Plastic particles were present in 75% of beef and pork samples tested
calendar icon 22 August 2022
clock icon 2 minute read

A Dutch pilot study, commissioned by the Plastic Soup Foundation, has found evidence that pigs and cows are exposed to plastic particles via animal feed pellets, but not through fresh feed. 

According to the researchers, feed is known as a possible avenue for the ingestion of plastic particles, as are water and air. While the study found evidence that animals are absorbing plastic particles into their bloodstream, it did not investigate the origin of those particles.

The study's authors said this indicates that the particles were either small enough to be absorbed via the lungs, or swallowed and absorbed into the bloodstream via the gut. Regardless of how the particles got there, the sources were found in the bloodstream of all animals tested (12 cows and 12 pigs) The animals tested had at least three types of plastic particles in their blood. 

The researchers also evaluated milk samples, the majority of which did not contain detectable or quantifiable concentrations of plastic particles. However, plastic particles were present in 75% of the beef and pork samples tested in the study. 

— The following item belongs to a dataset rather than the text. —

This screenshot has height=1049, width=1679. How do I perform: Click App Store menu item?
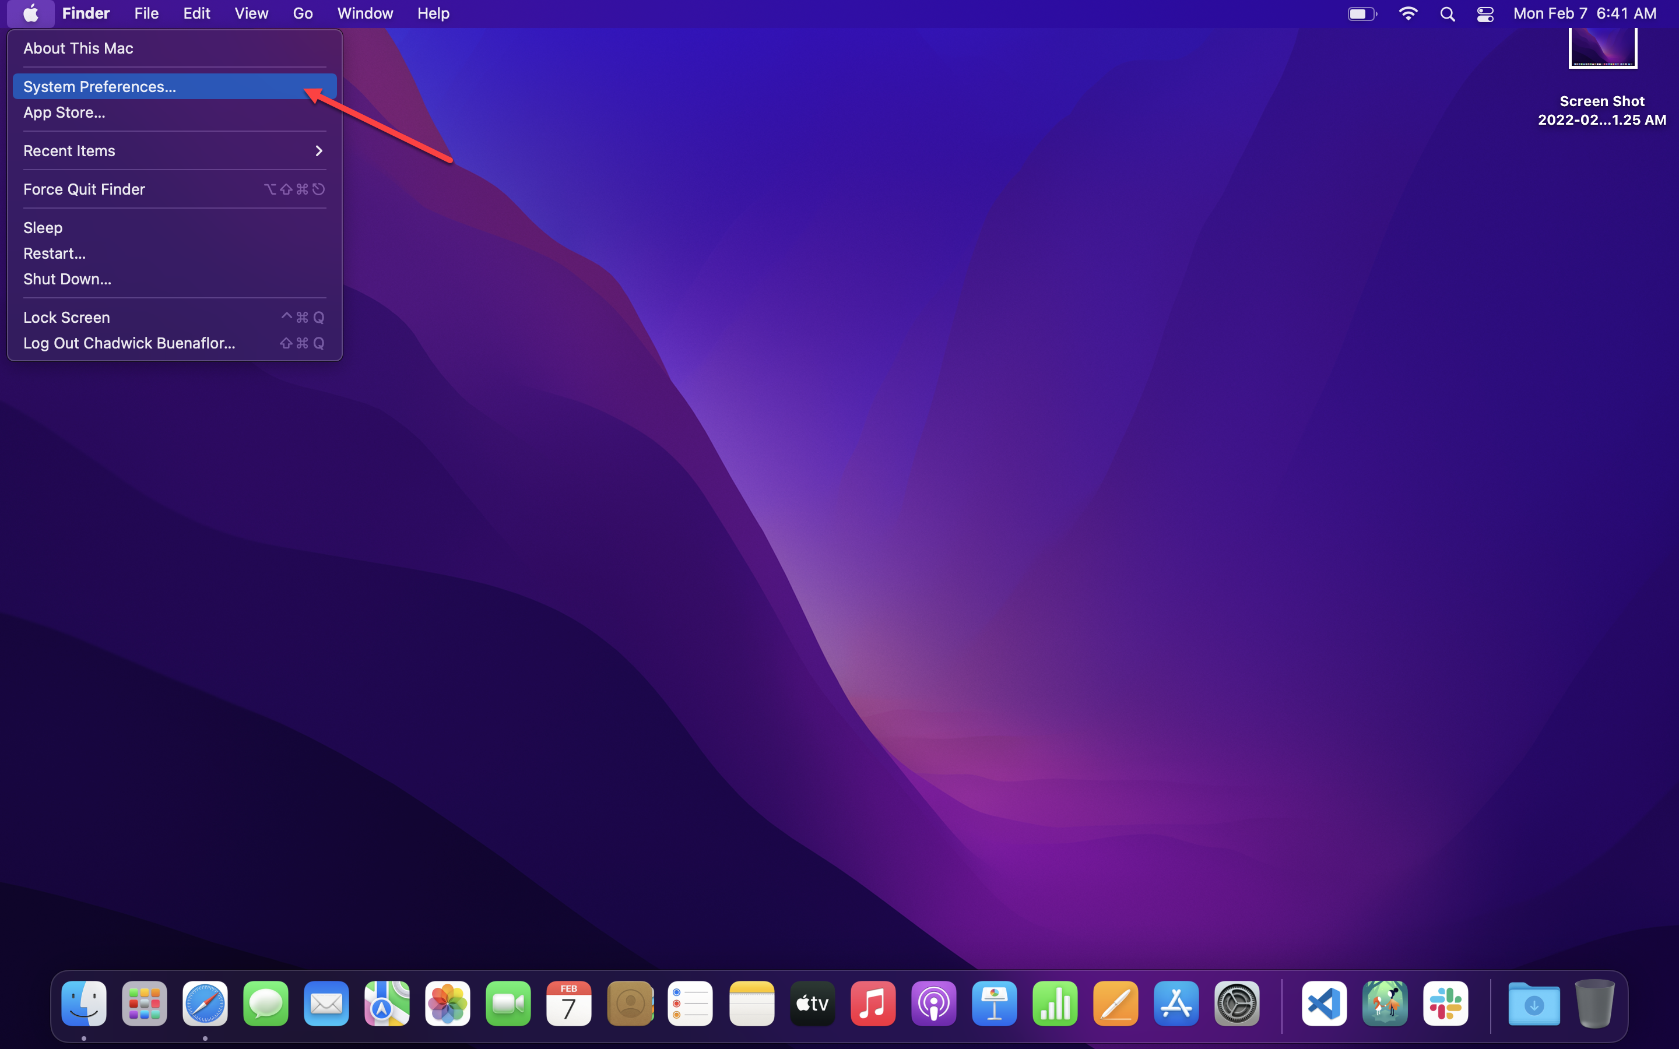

"Humans may potentially be exposed to plastic particles by eating beef or pork, and less likely via milk," the study's authors concluded. 

"While this pilot study gives clear indications for plastic exposure of livestock and possibly humans, a larger number of samples would need to be analysed to draw more general conclusions and perform statistical analyses, e.g. regarding the range of concentrations, frequency of detection, temporal and spatial variation in the concentrations," the authors wrote in conclusion.